What this exercise asks:
1: In the vakkaya chutney recipe, repeat the text starting with "Wednesday, 20 September" and going on through "at Thanksgiving time.".
2: According to the vakkaya chutney recipe, which vitamin does vakkaya contain a fair amount of?
3: For each statement, say whether it agrees with the vakkaya chutney recipe, and quote the words that decide it: (a) Vakkaya fruits are available during monsoon season. (b) The recipe's author used moong dal without the skin. (c) Vakkaya is very similar to cranberries.

Passage:

══════

Wednesday, 20 September 2017

Vakkaya pesarapappu pacchadi (Karuanda moong dal chutney)

Vakkaya known in North India as Karuanda is available in many parts of India.

Vakkaya is a rich source of iron. So it is used in treatment of anaemia. It contains a fair amount of Vitamin C. The fruits are available during monsoon season.

Vakkaya is very similar to cranberries, available in USA at Thanksgiving time.

Here is a recipe to make spicy (optional) chutney with vakkaya and moong dal. Moong dal is available in Indian stores in USA. You may use the yellow dal which is without the green skin or
the variety with the skin. I used the dal with skin.








 Ingredients:

  •      1 cup soaked moong dal (either with skin or without skin)

══════

Supplied records:
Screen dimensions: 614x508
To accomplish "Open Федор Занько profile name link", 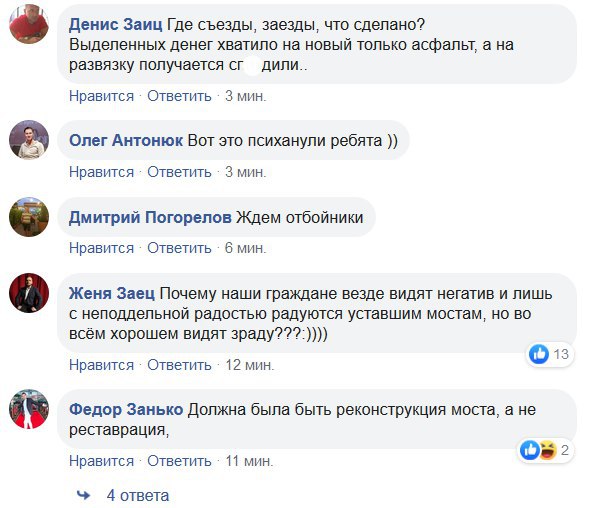I will pos(126,410).
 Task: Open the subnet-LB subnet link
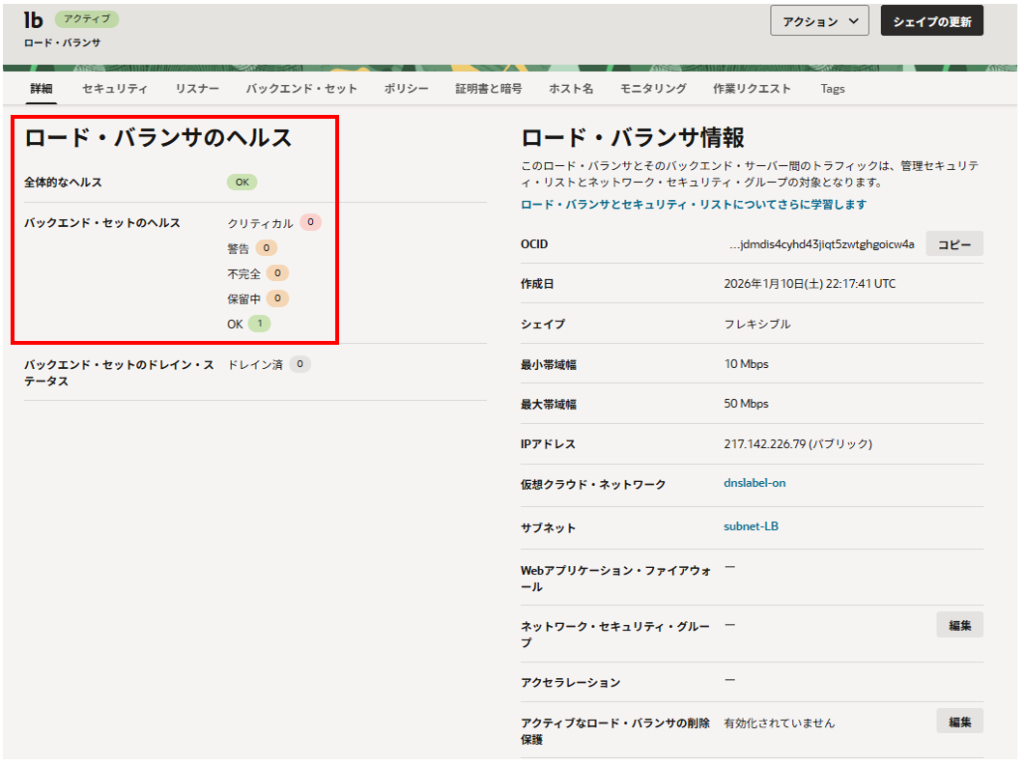[x=750, y=526]
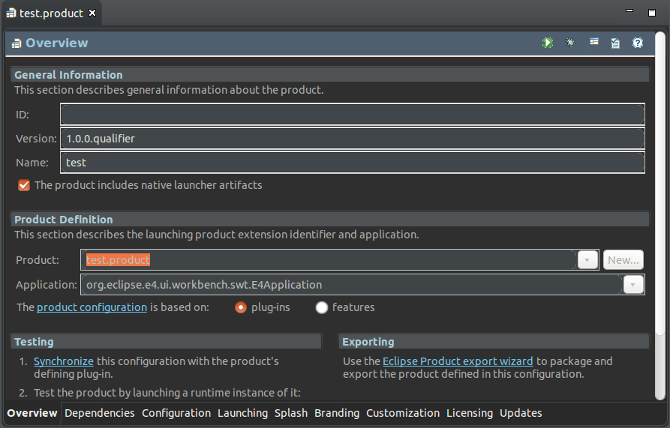This screenshot has width=670, height=428.
Task: Open the Branding tab
Action: (x=337, y=413)
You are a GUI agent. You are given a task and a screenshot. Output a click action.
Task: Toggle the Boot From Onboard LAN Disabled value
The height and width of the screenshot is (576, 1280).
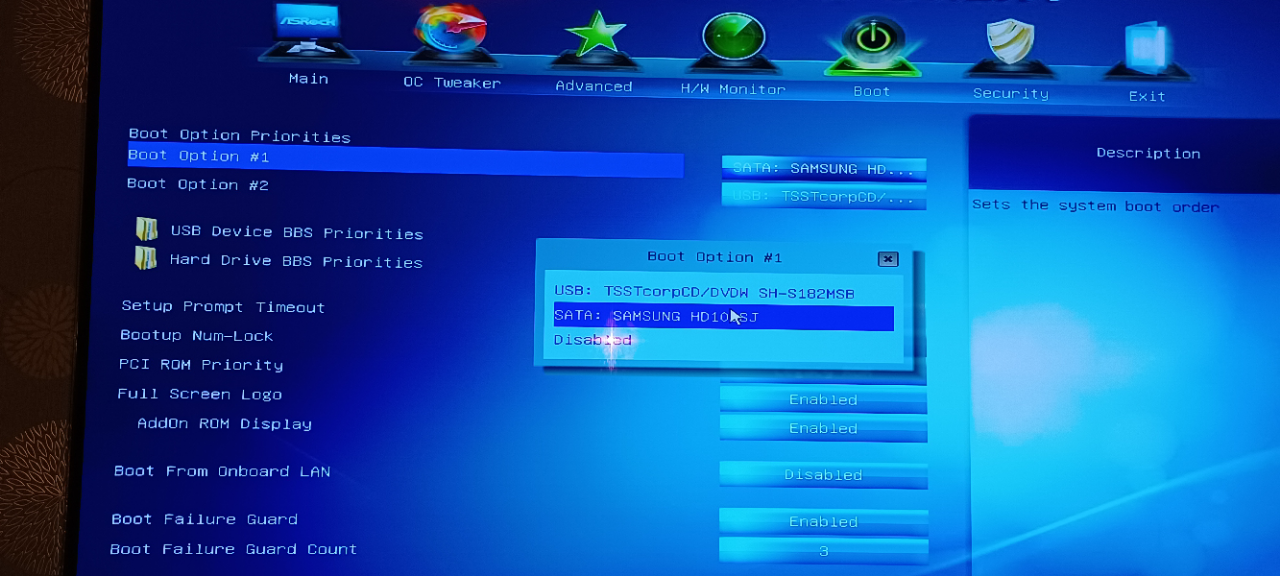pyautogui.click(x=823, y=475)
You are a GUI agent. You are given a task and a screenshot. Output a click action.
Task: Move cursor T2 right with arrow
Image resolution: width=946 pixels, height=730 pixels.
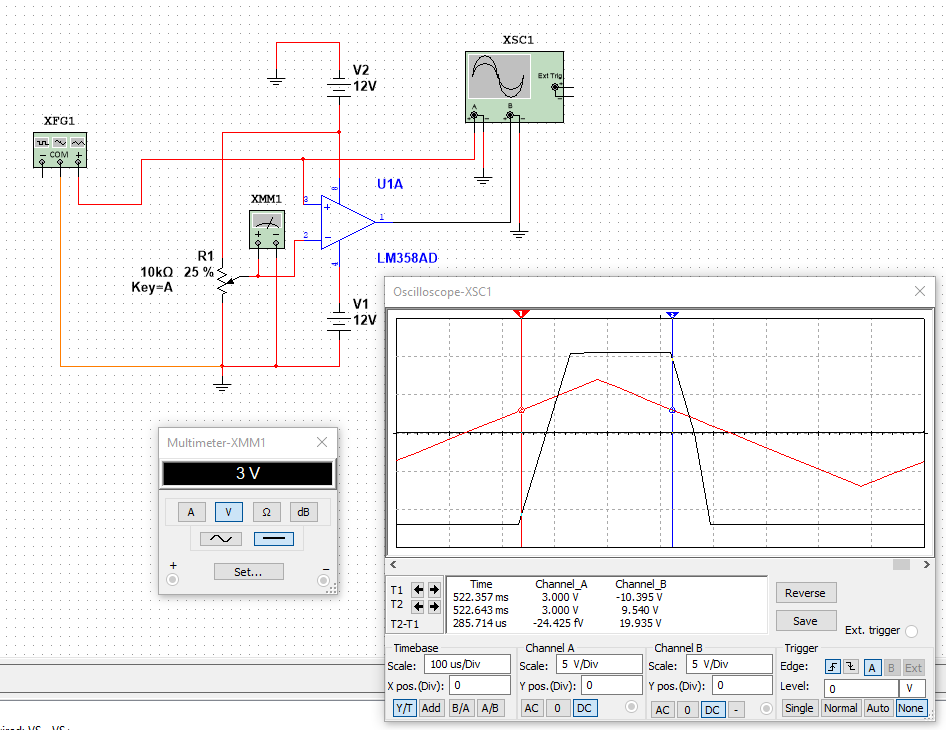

══════

Answer section:
1:
Wednesday, 20 September 2017

Vakkaya pesarapappu pacchadi (Karuanda moong dal chutney)

Vakkaya known in North India as Karuanda is available in many parts of India.

Vakkaya is a rich source of iron. So it is used in treatment of anaemia. It contains a fair amount of Vitamin C. The fruits are available during monsoon season.

Vakkaya is very similar to cranberries, available in USA at Thanksgiving time.

2: Vitamin C.

3:
(a) Yes: "The fruits are available during monsoon season."
(b) No: "I used the dal with skin."
(c) Yes: "Vakkaya is very similar to cranberries"